> _Directions for this task_:
Every line from the first record below down to the line that includes "Task: Click the" must be reproduced exactly; the pictures are not.

Extracted records
·····

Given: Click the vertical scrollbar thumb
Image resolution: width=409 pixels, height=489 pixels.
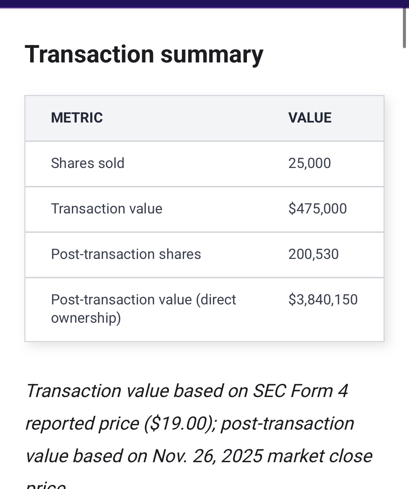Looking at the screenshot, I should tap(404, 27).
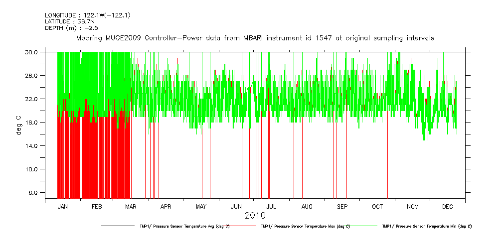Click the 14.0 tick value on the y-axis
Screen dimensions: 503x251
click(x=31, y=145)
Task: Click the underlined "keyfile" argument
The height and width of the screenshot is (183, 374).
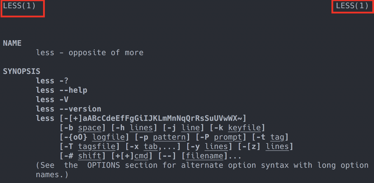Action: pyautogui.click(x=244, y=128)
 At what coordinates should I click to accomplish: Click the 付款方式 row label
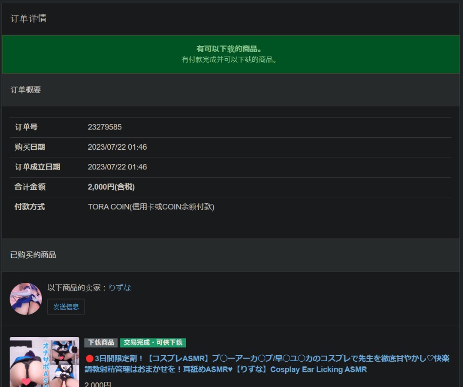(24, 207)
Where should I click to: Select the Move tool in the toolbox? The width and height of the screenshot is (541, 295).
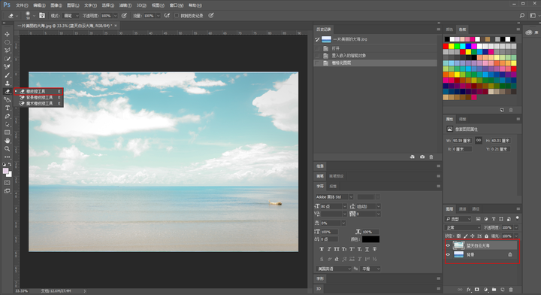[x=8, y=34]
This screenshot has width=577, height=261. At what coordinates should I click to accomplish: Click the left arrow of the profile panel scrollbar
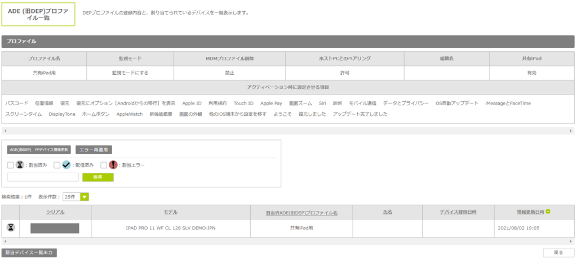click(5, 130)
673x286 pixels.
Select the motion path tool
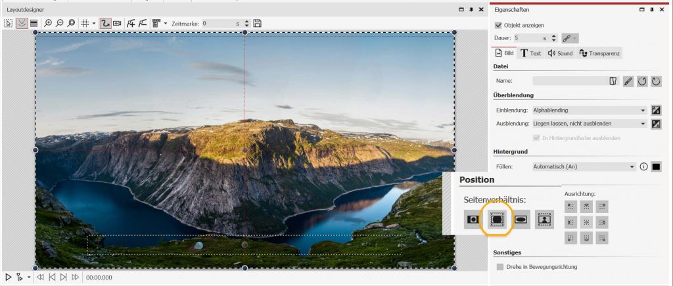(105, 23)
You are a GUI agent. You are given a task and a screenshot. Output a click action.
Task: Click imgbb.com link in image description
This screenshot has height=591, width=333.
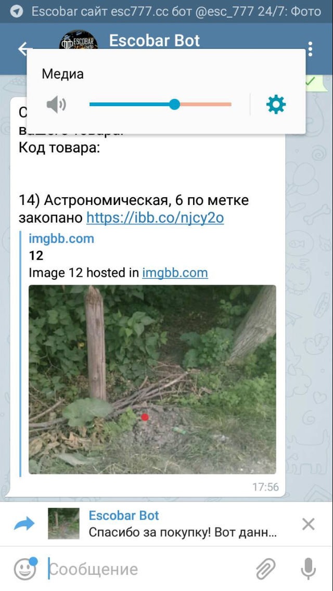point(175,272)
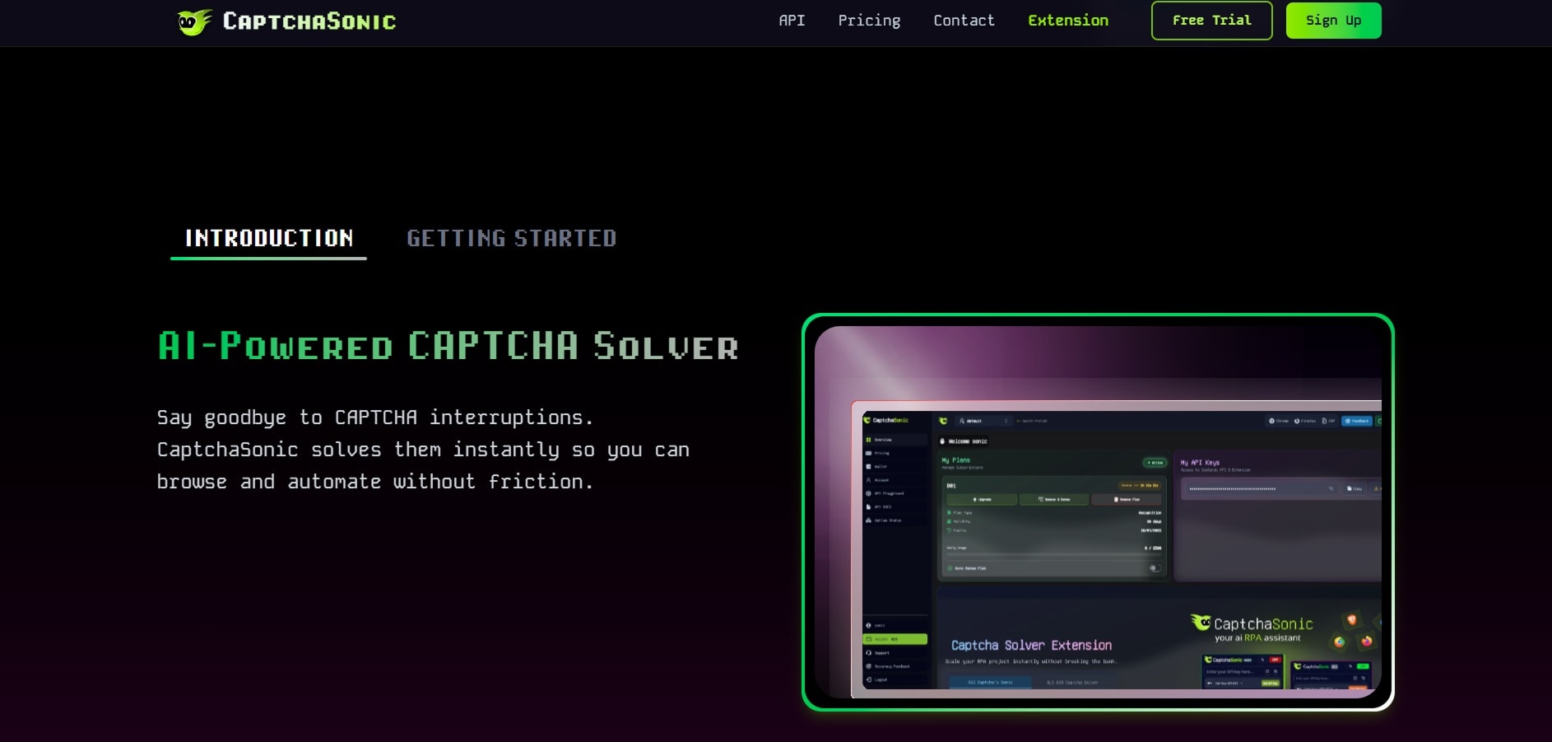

·····

> _Output of the task_:
Given: Click the vertical scrollbar thumb
Image resolution: width=409 pixels, height=489 pixels.
Looking at the screenshot, I should tap(404, 27).
Click the 14.0 tick value on the y-axis
Screen dimensions: 503x251
click(x=31, y=145)
Task: Click the underlined "keyfile" argument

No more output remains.